Pour répondre à cette question, une équipe internationale pilotée par Charlotte Evangelista (Centre for Ecological and Evolutionary Synthesis, University of Oslo, Norway) dans laquelle on retrouve Eric Edeline (ESE, INRAE) a étudié la composition en C, N et P chez deux lignées de médaka, un petit poisson asiatique utilisé en écologie expérimentale. Les deux lignées ont été préalablement sélectionnées artificiellement en laboratoire pour mimer soit une réponse évolutive induite par la pêche (individus à croissance lente et maturité précoce), soit une réponse évolutive plus proche de celle rencontrée dans les milieux naturels non soumis à la pêche (individus à croissance rapide et maturité retardée). Ces médakas ont ensuite été transférés dans des mares expérimentales où, durant 3 mois, ils se sont nourris naturellement d’organismes planctoniques et autres macroinvetrébrés.

Mares et dispositifs expérimentaux
Les chercheurs ont montré que les médakas de la lignée mimant l’effet de la pêche avaient une teneur réduite en azote, démontrant ainsi que l’évolution en réponse à l’exploitation par les humains peut modifier le cycle des nutriments. Les médakas à croissance lente et maturité précoce ont été observés comme étant moins habiles dans l’acquisition de nourriture que leurs congénères, ce qui pourrait expliquer leur plus faible composition en azote. De plus, ces mêmes médakas avaient des teneurs en carbone réduites et des ratios C/N également réduits (teneur en N élevé par rapport au C) en forte compétition, c’est-à-dire quand la densité de poisson était élevée. Le carbone est le principal constituant des lipides, ces derniers jouant un rôle primordial dans le processus de reproduction puisqu’ils sont par exemple essentiels pour la formation des œufs. On peut alors penser qu’en condition défavorable (i.e. une forte compétition), les médakas initialement sélectionnés pour se reproduire précocement, investissent moins dans la reproduction et donc accumulent moins de lipides. En revanche, la composition des médakas sélectionnés pour des croissances rapides et une maturité retardée n'était pas affectée par des changements de densité, sans doute parce que ces médakas possèdent une meilleure capacité à acquérir et assimiler la nourriture.

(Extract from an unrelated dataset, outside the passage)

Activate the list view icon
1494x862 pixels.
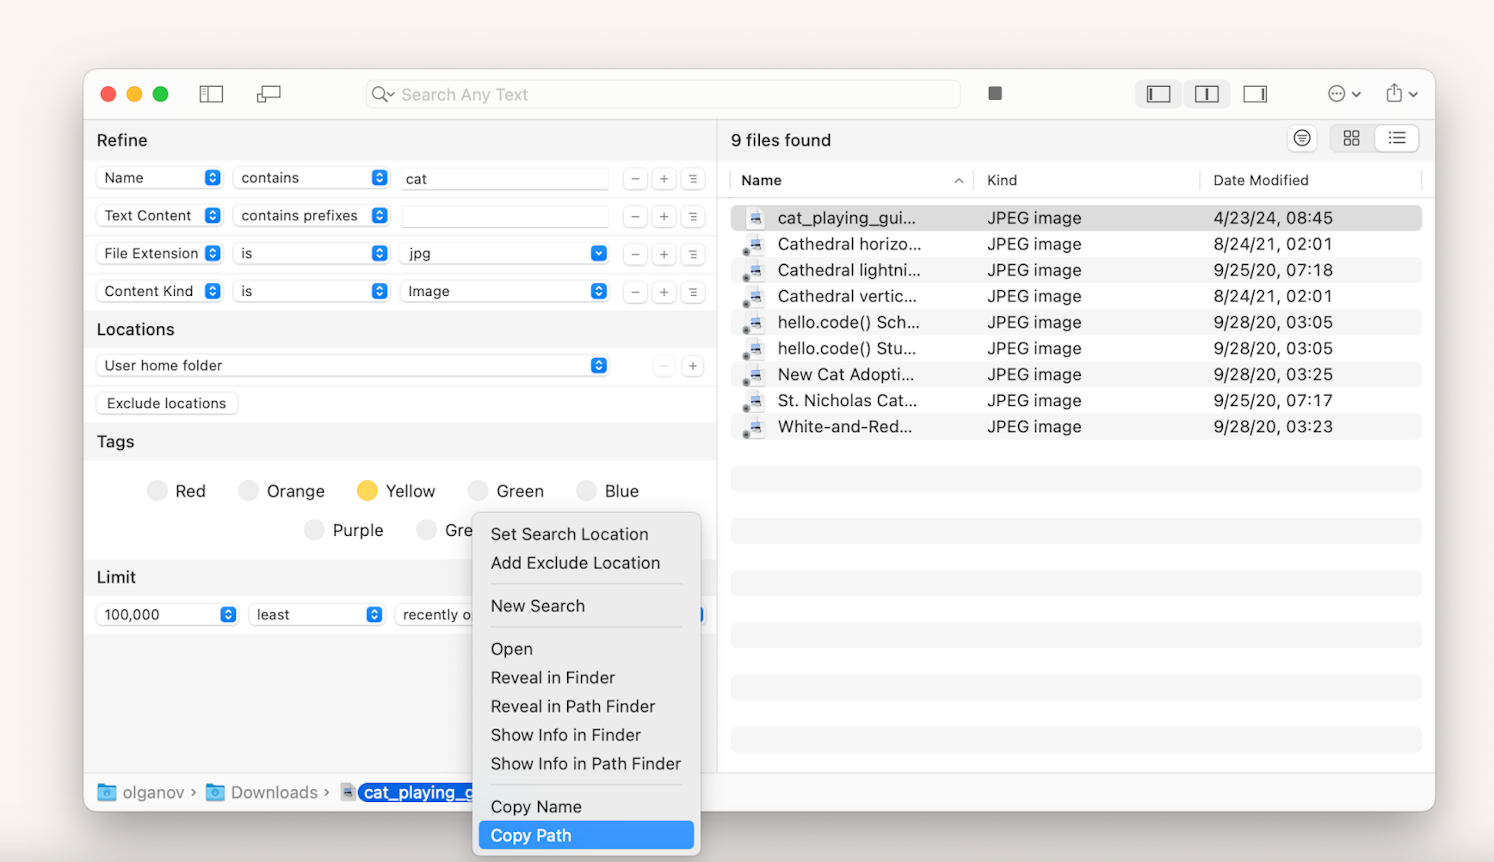pos(1396,138)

Ces travaux originaux permettent de mettre en évidence des voies inattendues par lesquelles les humains peuvent modifier le fonctionnement des écosystèmes. Ils soulignent le fait que les activités anthropiques ne sont pas seulement responsables du déclin du nombre des espèces, mais modifient également la variabilité des traits au sein d’une même espèce, ce qui peut en retour avoir des conséquences sur le fonctionnement des écosystèmes dont les sociétés humaines dépendent. Enfin, ces travaux illustrent l’intérêt de la multidisciplinarité, en montrant qu’une compréhension fine de la réponse des écosystèmes aux perturbations nécessite d’intégrer les connaissances et les approches de la biologie évolutive, de l’écologie et de la biogéochimie.